Insert a USB drive and export the results (see problem 4 and problem 5).
Table 2.
Preparation of working solutions of compounds
Working solutions of compounds | |||||
---|---|---|---|---|---|
Port | Compound | Stock Conc. (mM) | Intermediate conc. in the port (μM) | Intermediate volume to add to port (μL) | Final Conc. in the well (μM) |
A | Oligomycin | 1 mM | 10 μM | 20 μL /well | 1 μM |
B | FCCP | 1 mM | 21 μM | 22 μL /well | 2.1 μM |
C | Rotenone | 1 mM | 10 μM | 25 μL /well | 1 μM |
D | Antimycin A | 1 mM | 10 μM | 28 μL /well | 1 μM |
CyQUANT assay
Timing: 1.30 h
Various methods are used to normalize the results. However, since the plate is POL-coated, normalization using total protein is not applicable.11,12 One of the cheapest, least time-consuming and simple method is cell counting using the CyQUANT Direct Cell Proliferation Assay, a DNA-based assay. A cell-permeant DNA-binding dye is combined with a masking dye reagent. The masking dye blocks the staining of dead cells, so that only healthy cells are stained. No washing, cell lysis or radioactivity is required. It also has high sensitivity and dynamic range.

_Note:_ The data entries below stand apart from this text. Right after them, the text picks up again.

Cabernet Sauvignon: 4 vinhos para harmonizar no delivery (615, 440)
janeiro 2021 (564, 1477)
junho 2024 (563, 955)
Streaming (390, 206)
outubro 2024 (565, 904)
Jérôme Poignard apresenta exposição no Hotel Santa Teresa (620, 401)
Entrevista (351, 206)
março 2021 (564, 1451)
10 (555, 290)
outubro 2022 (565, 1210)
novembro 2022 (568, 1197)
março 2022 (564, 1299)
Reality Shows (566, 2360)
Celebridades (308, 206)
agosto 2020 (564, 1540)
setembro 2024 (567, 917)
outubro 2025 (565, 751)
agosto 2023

Note: Refer to the Assay Protocol on the supplier website for additional details (https://www.thermofisher.com/it/en/home/references/protocols/cell-and-tissue-analysis/protocols/cyquant-direct-microplate-reagent-for-cell-viability-protocol.html).
CRITICAL: It is necessary to generate a cell number standard curve with known numbers of idNeurons.
Note: Although we have counted cells prior to plating, the number of cells before OCR measurement may vary due to different death rates during the 30 days of differentiation.
-
25.
Warm reagents at 20–25°C for 1 h.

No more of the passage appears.